Buna paralel olarak, House of One’a dinler arası eğitim ve tanışma programları
talepleri arttı.
“House of One’ın Yahudi, Hristiyan ve Müslümanlardan oluşan üç kişilik eğitim
ekibinin çalışmaları sadece gençlere yönelik değil. "Özellikle
öğretmenler, sosyal hizmet uzmanları veya sağlık çalışanları gibi çoğaltıcı
rollerde olan kişilere ulaşarak onları nitelikli hale getirmeyi hedefliyoruz"
diye açıklıyor Hıristiyan teolog ve danışman Patricia Böckmann.
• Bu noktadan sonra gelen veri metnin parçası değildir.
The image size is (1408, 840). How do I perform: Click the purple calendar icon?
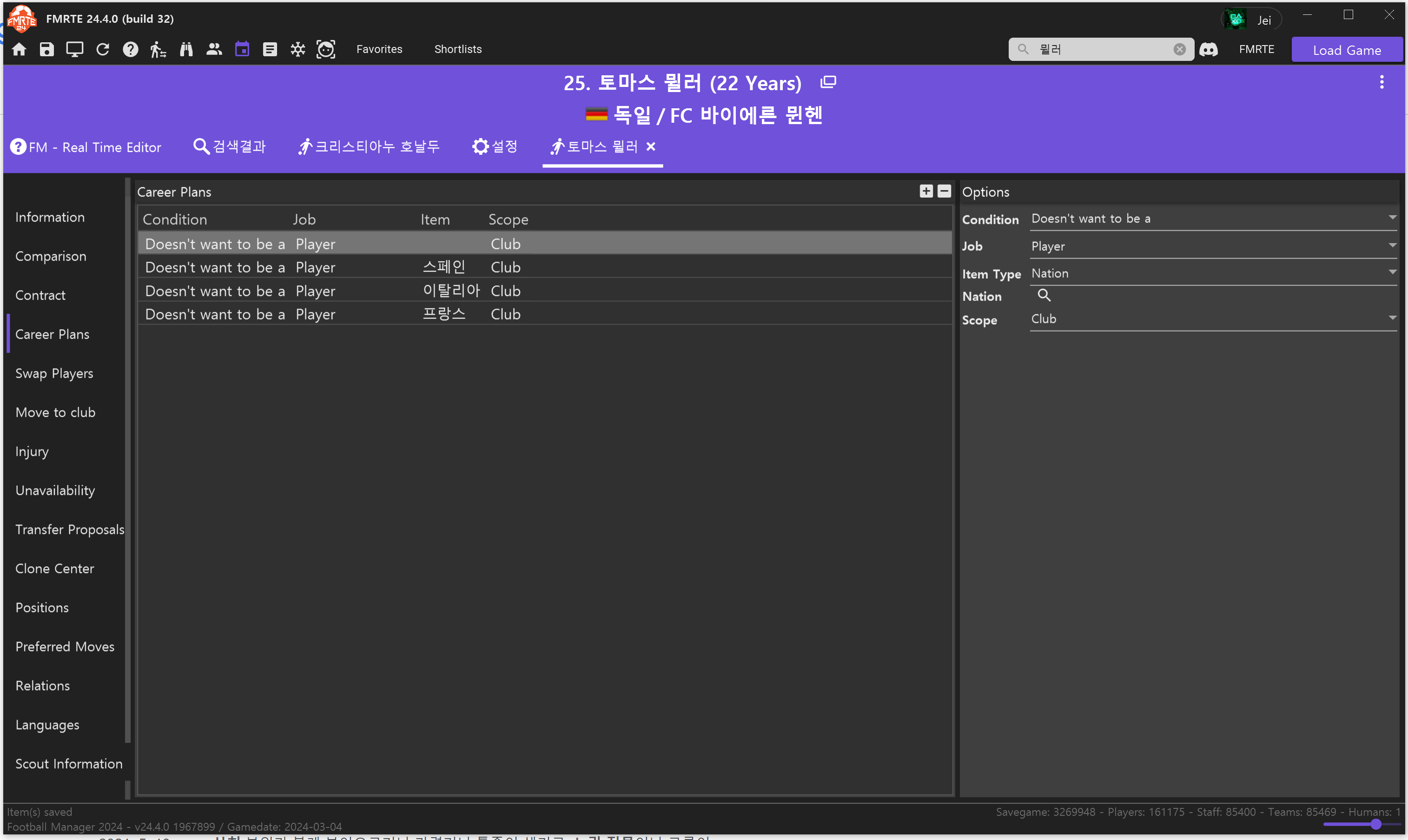point(242,49)
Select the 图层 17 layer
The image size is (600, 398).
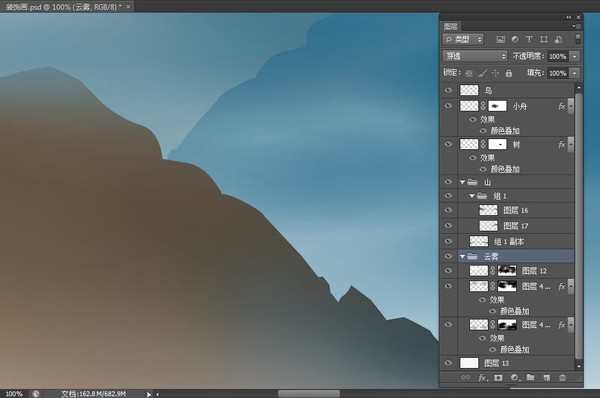pyautogui.click(x=516, y=226)
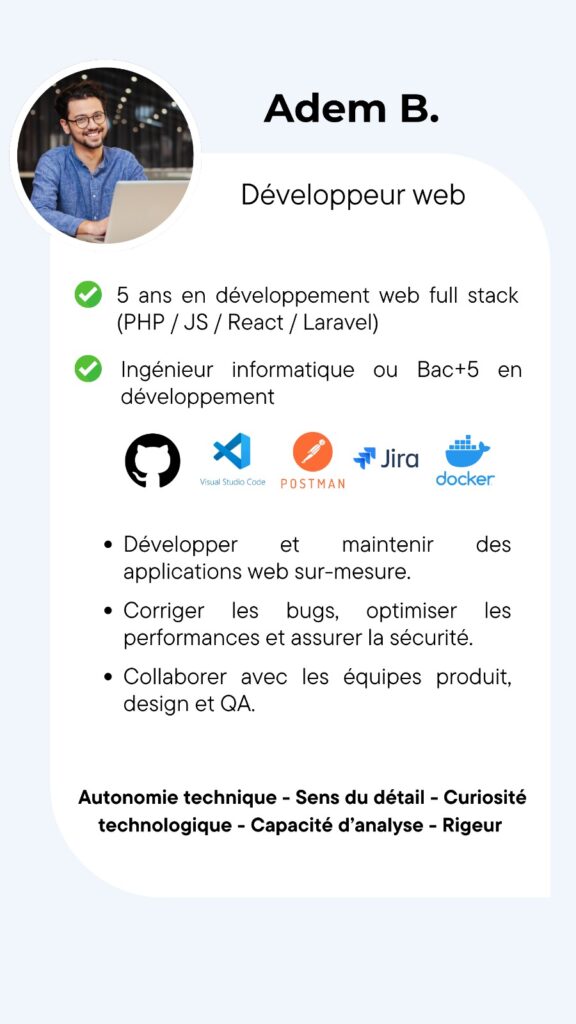The image size is (576, 1024).
Task: Click the green checkmark beside 5 ans
Action: 88,295
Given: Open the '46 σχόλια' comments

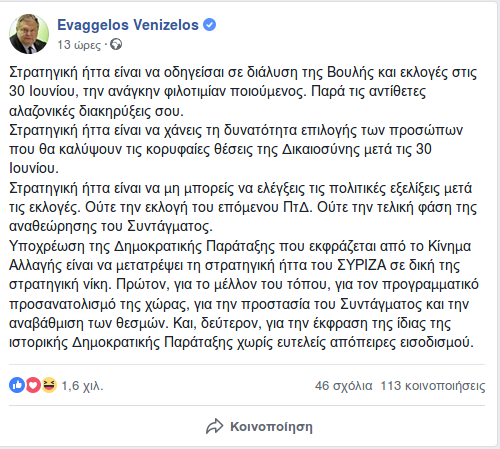Looking at the screenshot, I should click(344, 386).
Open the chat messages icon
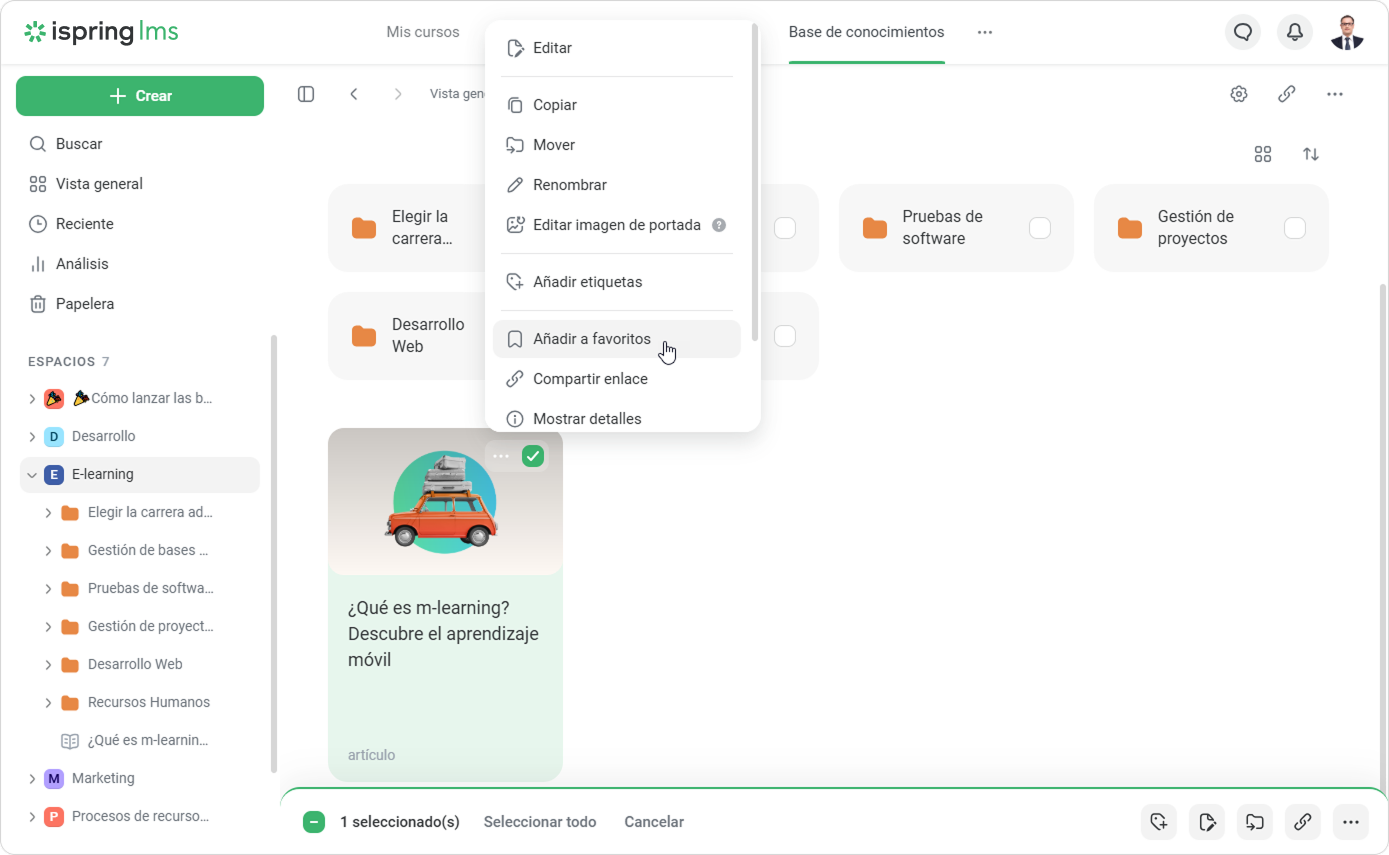1389x855 pixels. click(1243, 32)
Eğitim
alanından, dinî kurumlar, sağlık sektörü ve kamu hizmetlerinden (polis, idare)
bin 500’den fazla kişi, vakfın programlarına katıldı. "Kamu hizmetlerinden
bu yıl 2023’e kıyasla dört kat daha fazla kişiye ulaştık" diye ekliyor
Böckmann.
“House of One’ın dinler arası uzmanlığı, giderek daha fazla uzman
tartışmalarına entegre ediliyor. Bu, bölgesel düzeyde, örneğin "Mitte’de
Demokrasi" gibi inisiyatiflerdeki katkılar yoluyla ya da Federal Aile
Bakanı Lisa Paus’un Antisemitizm önleme konusundaki uzman toplantılarında
olduğu gibi ulusal düzeyde gerçekleşiyor. Ayrıca Paderborn Üniversitesi
Karşılaştırmalı Teoloji ve Kültür Bilimleri Merkezi ile Bonn Üniversitesi
Uluslararası Karşılaştırmalı Teoloji ve Sosyal Meseleler Merkezi işbirliğiyle,
House of One bir uygulama alanı olarak teolojik-akademik tartışmalara katkıda
bulunuyor.
“Eğitim çalışmalarının bir diğer unsuru, Almanca konuşulan tüm bölgelerde
dinlenen "331 - 3 Kadın, 3 Din, 1 Konu" adlı podcast’tir. Hillel
e.V.’den eğitim danışmanı Rebecca Rogowski, Hristiyan vaiz ve influencer Maike
Schöfer ve İslam teoloğu Kübra Dalkılıç’ın din ve günlük yaşam üzerine yaptığı
bu sohbetler, 4 bin kez yayınlanıyor ya da indiriliyor. Bu sesli format,
öğretmenler ve akademisyenlerden gelen geri bildirimlere göre, din dersleri
veya üniversite seminerlerinde de kullanılıyor. "
Hizmet, içte ve dışta “dini din için sevenler" ile diyaloglar kurdu. Türkiye’de “cami ve cem evi projesiyle" Alevî-Sünnî kardeşliğini pekiştirmek için gayret sarf edildiği gibi, “House of One" projesiyle de Müslüman, Hıristiyan ve Musevî dinlerine mensup insanlar arasında diyaloglar için gayretler sarf ediliyor.
Onun için, Süleyman Bağ arkadaşımızın ulaştırdığı bilgiler çok önemli… Sizlerle bunları paylaşmak istedim.